OS X’s pre-emptive multitasking means that the program you’re currently using won’t be slowed to a crawl by other programs running on your Mac; it also means that programs that aren’t frontmost will still run at decent speeds.
However, all these features only apply to programs that run natively in OS X–meaning, for the most part, that the programs you’re using today will need to be updated before they’ll take advantage of the new features. Some programs will no doubt appear as native OS X applications at the same time OS X does; others will probably lag far behind.
However, Apple has taken great pains to make sure that the move to Mac OS X won’t make your current Mac programs useless. That’s because one of the programs built into Mac OS X is called Classic, a native Mac OS X application that runs all your old Mac OS 8 and 9 programs. Basically, programs running inside Classic think they’re in Mac OS 9–but they appear on your OS X screen just as they do today.
But to repeat: these programs don’t take advantage of any of OS X’s features. If one of them crashes, they all can crash. They don’t get the Aqua interface, but instead look like regular ol’ OS 9 programs. And fundamentally, they’re all running in a phony Mac OS 9 environment–who knows what strange incompatibilities that Apple hasn’t foreseen might crop up? Undoubtedly there will be some infamous cases of some programs simply not working right on Mac OS X.
Over the next year, the coming of OS X will also cause a huge schism in the Mac world, as Mac loyalists break into two distinct groups: those who have jumped on the OS X bandwagon and those who keep running OS 8 and 9. Some will avoid making the switch due to incompatibility problems, either actual or feared; others won’t be able to jump at all, because Apple says Mac OS X will only run on Macs which came from the factory with G3 or G4 chips inside.
That split will mean that all of us will have to be very clear about which Mac OS we’re running; if you’re buying new software, you’ll need to find out if the “Mac software” you’re buying will run on OS 9 (many Mac OS X programs will) and if it runs natively on OS X or only in Classic mode. Directions on how to perform many common tasks will differ based on which version you’re running.

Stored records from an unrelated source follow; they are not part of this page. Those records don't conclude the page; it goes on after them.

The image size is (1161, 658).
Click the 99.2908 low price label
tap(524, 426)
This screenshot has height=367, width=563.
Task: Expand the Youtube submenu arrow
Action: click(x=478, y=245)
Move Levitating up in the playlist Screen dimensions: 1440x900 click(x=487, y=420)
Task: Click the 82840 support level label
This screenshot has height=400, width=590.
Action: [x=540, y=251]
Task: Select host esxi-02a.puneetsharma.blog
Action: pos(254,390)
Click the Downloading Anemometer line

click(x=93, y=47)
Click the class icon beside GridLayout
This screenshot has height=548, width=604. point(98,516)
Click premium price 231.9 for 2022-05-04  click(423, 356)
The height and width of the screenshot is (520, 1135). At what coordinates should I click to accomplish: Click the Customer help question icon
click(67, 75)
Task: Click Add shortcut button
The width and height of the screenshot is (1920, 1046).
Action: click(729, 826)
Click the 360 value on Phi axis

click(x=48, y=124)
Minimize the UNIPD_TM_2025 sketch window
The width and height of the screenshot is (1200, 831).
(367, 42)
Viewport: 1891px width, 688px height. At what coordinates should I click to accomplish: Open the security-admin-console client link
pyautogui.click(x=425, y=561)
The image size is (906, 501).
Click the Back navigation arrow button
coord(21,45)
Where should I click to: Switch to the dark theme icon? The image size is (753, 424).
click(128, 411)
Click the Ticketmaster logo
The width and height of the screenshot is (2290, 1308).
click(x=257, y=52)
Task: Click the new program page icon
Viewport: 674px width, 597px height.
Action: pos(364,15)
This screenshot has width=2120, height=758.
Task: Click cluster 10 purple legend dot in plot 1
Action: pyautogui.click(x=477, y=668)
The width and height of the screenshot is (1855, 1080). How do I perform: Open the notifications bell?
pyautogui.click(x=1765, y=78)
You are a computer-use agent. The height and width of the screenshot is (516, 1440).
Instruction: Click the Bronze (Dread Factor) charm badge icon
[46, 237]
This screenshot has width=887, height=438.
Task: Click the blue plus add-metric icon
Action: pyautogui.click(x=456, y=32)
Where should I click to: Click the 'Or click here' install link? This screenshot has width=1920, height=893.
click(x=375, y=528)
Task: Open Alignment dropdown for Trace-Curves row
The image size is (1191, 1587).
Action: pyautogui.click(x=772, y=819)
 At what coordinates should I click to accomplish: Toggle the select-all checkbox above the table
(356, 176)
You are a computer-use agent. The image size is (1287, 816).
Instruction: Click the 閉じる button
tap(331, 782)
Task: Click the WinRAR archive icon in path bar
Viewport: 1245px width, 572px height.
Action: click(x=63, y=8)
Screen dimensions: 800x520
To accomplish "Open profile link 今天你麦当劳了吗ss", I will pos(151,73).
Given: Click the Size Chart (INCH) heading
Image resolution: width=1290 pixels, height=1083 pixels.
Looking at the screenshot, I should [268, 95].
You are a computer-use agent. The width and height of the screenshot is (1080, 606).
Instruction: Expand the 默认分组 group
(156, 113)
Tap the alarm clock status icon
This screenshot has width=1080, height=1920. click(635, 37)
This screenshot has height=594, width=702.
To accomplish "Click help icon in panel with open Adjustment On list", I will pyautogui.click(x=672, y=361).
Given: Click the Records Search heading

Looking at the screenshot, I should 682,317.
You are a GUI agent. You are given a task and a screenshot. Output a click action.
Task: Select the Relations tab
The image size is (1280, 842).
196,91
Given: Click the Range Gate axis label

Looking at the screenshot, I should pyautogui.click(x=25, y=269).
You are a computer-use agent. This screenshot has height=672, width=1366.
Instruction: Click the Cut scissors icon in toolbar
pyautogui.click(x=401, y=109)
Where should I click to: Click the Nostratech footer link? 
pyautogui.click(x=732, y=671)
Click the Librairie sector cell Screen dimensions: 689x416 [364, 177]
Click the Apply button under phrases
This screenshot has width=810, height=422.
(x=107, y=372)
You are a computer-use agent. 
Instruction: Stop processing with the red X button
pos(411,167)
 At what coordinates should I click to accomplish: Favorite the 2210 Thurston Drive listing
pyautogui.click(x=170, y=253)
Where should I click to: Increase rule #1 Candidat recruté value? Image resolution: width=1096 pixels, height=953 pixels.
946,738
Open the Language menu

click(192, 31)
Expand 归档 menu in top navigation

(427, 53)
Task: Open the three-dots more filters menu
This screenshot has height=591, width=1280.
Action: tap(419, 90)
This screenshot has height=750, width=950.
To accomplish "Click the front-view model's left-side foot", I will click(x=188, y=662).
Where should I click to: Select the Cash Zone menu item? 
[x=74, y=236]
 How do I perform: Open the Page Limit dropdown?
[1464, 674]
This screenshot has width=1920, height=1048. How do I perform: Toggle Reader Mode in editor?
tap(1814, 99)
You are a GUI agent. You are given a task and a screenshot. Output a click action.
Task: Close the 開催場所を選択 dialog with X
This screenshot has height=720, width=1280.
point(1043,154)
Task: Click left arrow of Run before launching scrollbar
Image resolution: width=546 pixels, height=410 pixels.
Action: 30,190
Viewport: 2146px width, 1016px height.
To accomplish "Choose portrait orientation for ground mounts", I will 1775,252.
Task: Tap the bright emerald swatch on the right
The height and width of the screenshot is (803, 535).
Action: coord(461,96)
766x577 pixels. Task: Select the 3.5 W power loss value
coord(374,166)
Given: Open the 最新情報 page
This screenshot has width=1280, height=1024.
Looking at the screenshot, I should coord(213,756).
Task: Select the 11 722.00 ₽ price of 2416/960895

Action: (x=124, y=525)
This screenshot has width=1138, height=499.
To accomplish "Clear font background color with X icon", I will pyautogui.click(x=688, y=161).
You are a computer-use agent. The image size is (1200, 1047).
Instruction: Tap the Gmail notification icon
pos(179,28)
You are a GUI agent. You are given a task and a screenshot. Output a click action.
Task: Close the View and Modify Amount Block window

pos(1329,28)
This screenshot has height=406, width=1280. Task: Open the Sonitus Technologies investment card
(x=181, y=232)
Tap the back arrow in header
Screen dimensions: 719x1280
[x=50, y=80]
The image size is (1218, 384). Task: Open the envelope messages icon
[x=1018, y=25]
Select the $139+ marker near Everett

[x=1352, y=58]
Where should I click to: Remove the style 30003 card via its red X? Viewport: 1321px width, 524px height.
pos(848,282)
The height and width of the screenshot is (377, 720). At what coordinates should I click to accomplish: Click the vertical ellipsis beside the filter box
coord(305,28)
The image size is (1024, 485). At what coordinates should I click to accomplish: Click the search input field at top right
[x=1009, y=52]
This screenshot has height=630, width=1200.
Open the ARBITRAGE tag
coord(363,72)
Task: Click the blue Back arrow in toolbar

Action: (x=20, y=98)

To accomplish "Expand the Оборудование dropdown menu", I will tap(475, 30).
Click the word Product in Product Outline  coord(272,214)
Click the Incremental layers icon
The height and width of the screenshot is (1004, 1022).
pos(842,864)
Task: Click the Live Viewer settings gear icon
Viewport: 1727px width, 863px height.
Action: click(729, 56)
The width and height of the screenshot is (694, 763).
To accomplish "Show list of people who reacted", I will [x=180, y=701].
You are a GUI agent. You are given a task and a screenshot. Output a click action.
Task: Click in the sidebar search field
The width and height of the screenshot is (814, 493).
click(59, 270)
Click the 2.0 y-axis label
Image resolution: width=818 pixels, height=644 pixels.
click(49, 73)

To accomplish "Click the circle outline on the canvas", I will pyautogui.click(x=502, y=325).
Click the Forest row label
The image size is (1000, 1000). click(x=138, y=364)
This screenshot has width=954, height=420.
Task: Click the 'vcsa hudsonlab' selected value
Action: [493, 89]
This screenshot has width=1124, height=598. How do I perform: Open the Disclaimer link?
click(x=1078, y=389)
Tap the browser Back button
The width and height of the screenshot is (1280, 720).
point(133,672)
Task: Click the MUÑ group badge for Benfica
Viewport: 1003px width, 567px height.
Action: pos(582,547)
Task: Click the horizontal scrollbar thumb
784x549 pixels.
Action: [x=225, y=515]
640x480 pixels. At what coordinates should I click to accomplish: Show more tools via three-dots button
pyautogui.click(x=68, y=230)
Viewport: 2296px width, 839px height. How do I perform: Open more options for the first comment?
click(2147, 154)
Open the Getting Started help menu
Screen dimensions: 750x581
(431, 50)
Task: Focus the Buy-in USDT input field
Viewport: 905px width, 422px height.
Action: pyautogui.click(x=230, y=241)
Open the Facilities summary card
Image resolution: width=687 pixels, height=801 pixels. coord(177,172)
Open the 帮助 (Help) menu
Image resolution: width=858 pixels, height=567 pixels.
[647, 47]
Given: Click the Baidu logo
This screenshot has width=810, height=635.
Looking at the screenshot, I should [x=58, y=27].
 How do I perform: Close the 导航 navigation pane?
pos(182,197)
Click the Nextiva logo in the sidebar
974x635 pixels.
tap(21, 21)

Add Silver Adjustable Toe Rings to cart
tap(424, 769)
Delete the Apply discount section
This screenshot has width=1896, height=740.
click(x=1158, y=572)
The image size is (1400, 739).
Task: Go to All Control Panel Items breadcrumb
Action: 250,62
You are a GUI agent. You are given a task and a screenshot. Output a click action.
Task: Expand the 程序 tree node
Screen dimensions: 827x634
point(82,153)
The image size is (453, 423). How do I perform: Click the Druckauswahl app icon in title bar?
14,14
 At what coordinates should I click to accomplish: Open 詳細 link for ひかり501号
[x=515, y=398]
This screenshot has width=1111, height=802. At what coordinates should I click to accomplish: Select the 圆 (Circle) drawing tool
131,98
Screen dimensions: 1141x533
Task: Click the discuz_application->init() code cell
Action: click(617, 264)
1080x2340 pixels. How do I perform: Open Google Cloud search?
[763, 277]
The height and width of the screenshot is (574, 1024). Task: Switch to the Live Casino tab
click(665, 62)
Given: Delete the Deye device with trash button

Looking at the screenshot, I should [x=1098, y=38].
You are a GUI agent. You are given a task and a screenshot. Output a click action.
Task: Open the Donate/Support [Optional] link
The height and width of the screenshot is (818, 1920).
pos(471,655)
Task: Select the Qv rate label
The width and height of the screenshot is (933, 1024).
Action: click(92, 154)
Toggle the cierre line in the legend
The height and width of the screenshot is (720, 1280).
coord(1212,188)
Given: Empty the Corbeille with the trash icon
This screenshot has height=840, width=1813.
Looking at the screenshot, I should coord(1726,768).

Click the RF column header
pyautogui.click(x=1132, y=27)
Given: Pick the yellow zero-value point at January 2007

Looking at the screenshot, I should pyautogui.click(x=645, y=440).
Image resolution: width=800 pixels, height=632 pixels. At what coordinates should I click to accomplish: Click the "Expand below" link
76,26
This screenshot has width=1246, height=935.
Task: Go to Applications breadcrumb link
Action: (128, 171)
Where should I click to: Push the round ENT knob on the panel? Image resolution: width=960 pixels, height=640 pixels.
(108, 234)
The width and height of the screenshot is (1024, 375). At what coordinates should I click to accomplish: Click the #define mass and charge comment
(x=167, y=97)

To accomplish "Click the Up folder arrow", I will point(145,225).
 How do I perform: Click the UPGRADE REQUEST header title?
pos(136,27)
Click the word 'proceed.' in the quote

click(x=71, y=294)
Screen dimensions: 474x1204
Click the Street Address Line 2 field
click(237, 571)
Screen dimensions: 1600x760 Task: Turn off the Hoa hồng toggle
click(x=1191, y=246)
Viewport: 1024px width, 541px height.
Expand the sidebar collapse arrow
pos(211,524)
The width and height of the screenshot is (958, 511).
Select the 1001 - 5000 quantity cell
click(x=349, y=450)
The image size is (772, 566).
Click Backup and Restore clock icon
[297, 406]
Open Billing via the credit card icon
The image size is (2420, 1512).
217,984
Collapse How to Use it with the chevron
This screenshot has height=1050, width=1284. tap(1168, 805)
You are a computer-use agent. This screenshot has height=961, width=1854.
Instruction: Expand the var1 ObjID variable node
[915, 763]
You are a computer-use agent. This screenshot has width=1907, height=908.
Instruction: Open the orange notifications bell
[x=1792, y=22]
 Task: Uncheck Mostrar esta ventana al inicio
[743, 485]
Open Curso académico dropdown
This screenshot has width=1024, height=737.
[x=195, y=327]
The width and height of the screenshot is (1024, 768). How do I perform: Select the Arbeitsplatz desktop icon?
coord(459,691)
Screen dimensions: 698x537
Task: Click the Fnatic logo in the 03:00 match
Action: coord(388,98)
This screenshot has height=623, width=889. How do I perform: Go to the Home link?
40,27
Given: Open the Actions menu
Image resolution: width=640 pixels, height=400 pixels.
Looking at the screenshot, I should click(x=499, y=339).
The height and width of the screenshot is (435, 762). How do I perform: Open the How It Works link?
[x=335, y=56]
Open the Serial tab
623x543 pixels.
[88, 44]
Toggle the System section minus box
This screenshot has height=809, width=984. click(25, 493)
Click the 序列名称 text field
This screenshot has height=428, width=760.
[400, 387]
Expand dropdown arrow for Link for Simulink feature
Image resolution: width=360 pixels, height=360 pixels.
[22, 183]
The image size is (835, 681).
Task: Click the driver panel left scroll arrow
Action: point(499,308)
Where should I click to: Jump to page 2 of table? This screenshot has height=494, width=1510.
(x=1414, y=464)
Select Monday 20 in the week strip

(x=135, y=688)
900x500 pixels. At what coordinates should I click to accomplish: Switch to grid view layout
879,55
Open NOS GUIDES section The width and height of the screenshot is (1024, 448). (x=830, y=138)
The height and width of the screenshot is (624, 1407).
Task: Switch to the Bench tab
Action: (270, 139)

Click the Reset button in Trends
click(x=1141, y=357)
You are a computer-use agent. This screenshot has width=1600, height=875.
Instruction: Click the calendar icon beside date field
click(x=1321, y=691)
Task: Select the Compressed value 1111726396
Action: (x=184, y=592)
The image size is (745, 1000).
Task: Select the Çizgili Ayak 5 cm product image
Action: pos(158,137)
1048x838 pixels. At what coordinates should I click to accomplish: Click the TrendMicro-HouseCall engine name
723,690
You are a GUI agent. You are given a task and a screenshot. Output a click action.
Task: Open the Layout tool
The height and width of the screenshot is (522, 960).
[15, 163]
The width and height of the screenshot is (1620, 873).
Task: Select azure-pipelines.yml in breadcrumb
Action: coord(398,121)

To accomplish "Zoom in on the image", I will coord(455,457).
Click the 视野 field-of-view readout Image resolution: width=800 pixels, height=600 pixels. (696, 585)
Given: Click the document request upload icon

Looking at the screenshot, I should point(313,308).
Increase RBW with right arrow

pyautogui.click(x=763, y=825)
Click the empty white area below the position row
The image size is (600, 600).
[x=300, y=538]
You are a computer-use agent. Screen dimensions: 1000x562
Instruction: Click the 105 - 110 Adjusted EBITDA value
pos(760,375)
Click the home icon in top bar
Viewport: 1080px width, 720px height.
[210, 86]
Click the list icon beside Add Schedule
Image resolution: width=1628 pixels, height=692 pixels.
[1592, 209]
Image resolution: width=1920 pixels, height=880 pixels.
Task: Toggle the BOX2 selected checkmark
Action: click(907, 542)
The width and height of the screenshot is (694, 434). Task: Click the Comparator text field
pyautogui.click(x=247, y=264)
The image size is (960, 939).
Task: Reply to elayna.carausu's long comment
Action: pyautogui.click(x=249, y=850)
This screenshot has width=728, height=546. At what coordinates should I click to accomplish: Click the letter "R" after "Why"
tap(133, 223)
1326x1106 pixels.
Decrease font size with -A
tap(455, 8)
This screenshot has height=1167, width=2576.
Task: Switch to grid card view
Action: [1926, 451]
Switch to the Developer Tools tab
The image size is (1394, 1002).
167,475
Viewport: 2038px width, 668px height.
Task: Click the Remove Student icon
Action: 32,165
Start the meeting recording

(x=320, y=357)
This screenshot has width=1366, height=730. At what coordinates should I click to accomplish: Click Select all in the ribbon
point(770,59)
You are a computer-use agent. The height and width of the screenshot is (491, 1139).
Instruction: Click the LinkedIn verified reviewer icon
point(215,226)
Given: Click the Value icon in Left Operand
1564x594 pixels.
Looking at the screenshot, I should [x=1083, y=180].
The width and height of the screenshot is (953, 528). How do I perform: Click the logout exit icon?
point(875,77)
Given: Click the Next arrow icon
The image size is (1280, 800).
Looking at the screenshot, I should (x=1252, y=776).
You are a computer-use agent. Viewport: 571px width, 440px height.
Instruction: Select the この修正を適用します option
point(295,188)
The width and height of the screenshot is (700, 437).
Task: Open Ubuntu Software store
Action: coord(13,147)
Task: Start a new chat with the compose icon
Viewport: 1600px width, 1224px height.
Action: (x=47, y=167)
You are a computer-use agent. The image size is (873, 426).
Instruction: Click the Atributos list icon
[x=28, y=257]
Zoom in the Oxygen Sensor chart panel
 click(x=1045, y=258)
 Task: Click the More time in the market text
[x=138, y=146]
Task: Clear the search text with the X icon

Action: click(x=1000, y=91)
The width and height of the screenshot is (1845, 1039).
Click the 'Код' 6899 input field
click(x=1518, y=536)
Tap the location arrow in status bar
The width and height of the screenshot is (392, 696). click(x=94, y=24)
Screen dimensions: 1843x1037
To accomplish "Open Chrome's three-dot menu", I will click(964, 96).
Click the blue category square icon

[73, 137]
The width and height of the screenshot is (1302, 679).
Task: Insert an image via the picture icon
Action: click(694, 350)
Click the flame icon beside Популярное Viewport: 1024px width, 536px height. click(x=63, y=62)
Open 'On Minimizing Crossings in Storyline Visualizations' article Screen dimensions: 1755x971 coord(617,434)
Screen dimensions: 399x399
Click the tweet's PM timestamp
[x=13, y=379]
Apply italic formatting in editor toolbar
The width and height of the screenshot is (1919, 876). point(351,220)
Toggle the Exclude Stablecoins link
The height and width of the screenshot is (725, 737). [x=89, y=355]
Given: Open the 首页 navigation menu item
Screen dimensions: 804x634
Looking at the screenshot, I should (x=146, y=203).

Finally, there’s a massive new wrinkle that’s been put into the Mac interface, one which Apple says you’ll never need to see–but one which will appeal to many of the geekier Mac users. Mac OS X is based on the Unix operating system, which can be controlled via a DOS-like command-line interface–in order to move into and list the contents of a folder called Files, you type “cd Files”, hit return, type “ls” and hit return again. Mac OS X has this interface, too, although it’s hidden away where you can only get to it if you want to.
Hard-core Mac tweakers will undoubtedly do just that. And even intermediate Mac users may be tempted to peer behind the veil, and take advantage of some of the power that lives in the unfriendly, un-Mac-like world of the command line.
In the end, Mac OS X may be a remarkable success, both in terms of Apple’s Herculean programming efforts and in terms of the ultimate benefit to Mac users. But that’s a judgment that can’t truly be made for at least another year. Will OS X live up to its regal roman numerals? Over the next 12 months, the Mac world will provide the answer.